Created attachment 274979 [details] dmesg from 4.16rc7 4.16 regresses iwlwifi on Intel Corporation Wireless 8260 (rev 3a) wireless card, as part of Dell Precision 7510. The iwlwifi driver consistently fails to initialize immediately after boot with "iwlwifi 0000:02:00.0: swiotlb: coherent allocation failed, size=4096" (full dmesg with stack trace attached).
Allocating 4K of coherent memory can't be something overwhelmingly complicated... Does this work on 4.15? I doubt it is a bug in iwlwifi really... This is very early in the init process and this flow hasn't changed for a while. Nevertheless, if we see that this a regression, it may help to nail down the problem.

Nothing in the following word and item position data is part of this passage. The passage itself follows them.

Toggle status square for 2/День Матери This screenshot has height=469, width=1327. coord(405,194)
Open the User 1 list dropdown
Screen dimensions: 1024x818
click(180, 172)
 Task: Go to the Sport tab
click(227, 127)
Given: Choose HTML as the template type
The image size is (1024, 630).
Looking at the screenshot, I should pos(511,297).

> Does this work on 4.15? Yes, it does. 4.15.0 is fine. For the record, this is off of a ubuntu mainline build (http://kernel.ubuntu.com/~kernel-ppa/mainline/v4.16-rc7/) but past experience has shown these to be pretty reliable, changes are entirely in configuration/packaging and the patchset is not very big.

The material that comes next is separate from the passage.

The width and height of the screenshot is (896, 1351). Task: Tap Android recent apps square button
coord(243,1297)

Anything else I can help with that would point to a more specific problem?
Can you try with 4.15 and our master branch from https://git.kernel.org/pub/scm/linux/kernel/git/iwlwifi/backport-iwlwifi.git/ ? If that works, we'll be able to bisect maybe.
Created attachment 275097 [details] dmesg from 4.15 + backport-iwlwifi backport-iwlwifi from commit f75f445080d1eb6059cc29ff5ab55ad12d80b937 fails in new and exciting ways. dmesg attached - something to do with the firmware. You know this code better - is this before or after the coherent allocation that fails on 4.16?

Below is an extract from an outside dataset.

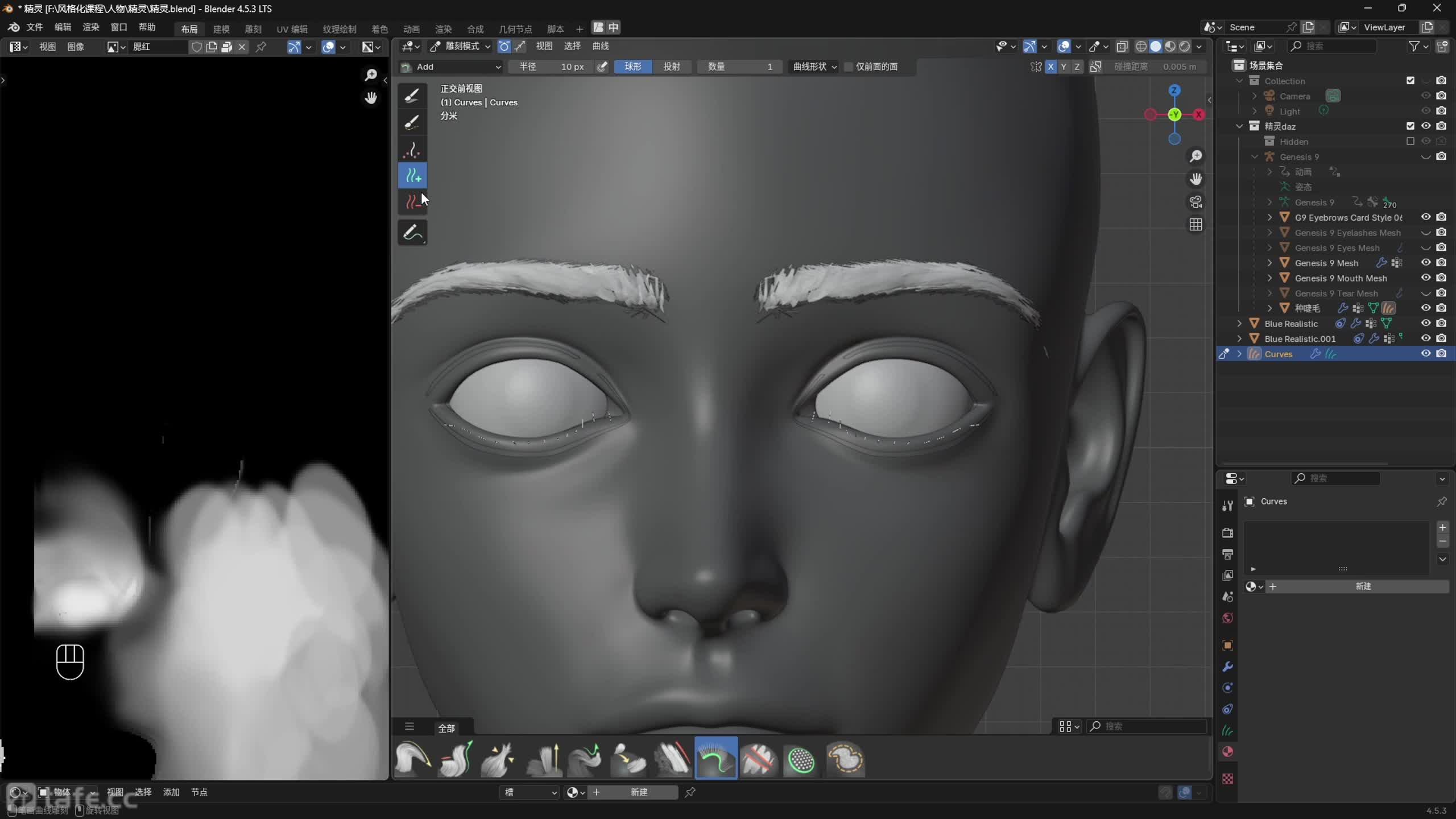Image resolution: width=1456 pixels, height=819 pixels.
Task: Click the 新建 material button in properties
Action: (x=1362, y=586)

way after :) But it is ... weird... It means that we have a mismatch in the features that are advertised by the firmware. The firmware is angry at the driver because the firmware didn't expect the TIME_QUOTA_CMD that being caused by the fact that firmware has this logic offloaded now... But if that's the case, the firmware should have advertised this... Anyway separate issue... Should be fine with: diff --git a/drivers/net/wireless/intel/iwlwifi/mvm/quota.c b/drivers/net/wireless/intel/iwlwifi/mvm/quota.c index 03cd22e88ab0..af837a91fe53 100644 --- a/drivers/net/wireless/intel/iwlwifi/mvm/quota.c +++ b/drivers/net/wireless/intel/iwlwifi/mvm/quota.c @@ -279,7 +279,7 @@ int iwl_mvm_update_quotas(struct iwl_mvm *mvm, lockdep_assert_held(&mvm->mutex); if (fw_has_capa(&mvm->fw->ucode_capa, - IWL_UCODE_TLV_CAPA_DYNAMIC_QUOTA)) + IWL_UCODE_TLV_CAPA_DYNAMIC_QUOTA) || true) return 0; /* update all upon completion */ What we do see is that the firmware is loaded... So I am fearing that we need to look in the swiotlb code rather than in iwlwifi....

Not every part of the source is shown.